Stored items
Start of Block

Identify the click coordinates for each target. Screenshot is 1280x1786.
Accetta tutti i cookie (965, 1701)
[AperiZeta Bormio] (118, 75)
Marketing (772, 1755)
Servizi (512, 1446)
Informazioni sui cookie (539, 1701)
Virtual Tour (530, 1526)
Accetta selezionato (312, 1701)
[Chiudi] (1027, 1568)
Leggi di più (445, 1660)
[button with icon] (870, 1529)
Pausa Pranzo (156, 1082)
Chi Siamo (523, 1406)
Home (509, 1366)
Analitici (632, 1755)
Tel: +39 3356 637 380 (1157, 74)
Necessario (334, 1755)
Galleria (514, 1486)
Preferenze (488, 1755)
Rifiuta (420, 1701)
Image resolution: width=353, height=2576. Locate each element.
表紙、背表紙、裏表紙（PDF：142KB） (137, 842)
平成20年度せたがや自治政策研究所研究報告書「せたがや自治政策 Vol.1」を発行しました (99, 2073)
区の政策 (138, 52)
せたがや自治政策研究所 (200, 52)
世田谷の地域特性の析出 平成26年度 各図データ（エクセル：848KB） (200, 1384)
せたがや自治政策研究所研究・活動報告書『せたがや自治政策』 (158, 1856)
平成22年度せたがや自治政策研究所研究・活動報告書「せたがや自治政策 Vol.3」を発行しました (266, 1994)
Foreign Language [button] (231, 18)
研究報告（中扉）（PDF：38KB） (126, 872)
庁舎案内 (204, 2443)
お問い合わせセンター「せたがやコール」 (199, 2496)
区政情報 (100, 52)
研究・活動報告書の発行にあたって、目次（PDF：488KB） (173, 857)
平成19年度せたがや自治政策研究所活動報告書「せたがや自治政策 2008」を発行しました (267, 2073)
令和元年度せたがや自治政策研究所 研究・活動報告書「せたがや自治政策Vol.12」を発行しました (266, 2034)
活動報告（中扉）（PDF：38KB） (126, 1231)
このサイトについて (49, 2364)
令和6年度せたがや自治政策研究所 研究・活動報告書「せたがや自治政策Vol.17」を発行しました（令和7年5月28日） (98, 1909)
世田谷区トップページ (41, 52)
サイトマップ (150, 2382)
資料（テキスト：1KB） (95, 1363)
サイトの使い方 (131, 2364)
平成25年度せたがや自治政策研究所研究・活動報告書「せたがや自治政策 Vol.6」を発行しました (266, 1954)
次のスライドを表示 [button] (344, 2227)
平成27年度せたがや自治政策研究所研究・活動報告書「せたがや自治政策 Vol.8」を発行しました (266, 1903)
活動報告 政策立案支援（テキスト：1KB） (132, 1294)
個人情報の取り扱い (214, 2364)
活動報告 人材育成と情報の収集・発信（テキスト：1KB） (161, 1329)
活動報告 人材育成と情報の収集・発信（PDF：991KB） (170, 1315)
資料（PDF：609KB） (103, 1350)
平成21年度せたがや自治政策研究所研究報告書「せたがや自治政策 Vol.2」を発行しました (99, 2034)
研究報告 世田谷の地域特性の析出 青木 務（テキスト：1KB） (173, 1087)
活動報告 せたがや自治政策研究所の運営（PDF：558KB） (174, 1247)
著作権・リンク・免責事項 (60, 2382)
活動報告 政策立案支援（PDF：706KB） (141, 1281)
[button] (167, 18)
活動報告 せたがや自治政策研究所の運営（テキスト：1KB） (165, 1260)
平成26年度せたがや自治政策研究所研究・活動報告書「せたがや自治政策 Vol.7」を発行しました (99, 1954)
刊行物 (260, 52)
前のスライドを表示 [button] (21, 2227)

End of Block

Task description >> Write the number of lines above that contain the string "せたがや自治政策Vol", and nothing besides.

Finished task >> 2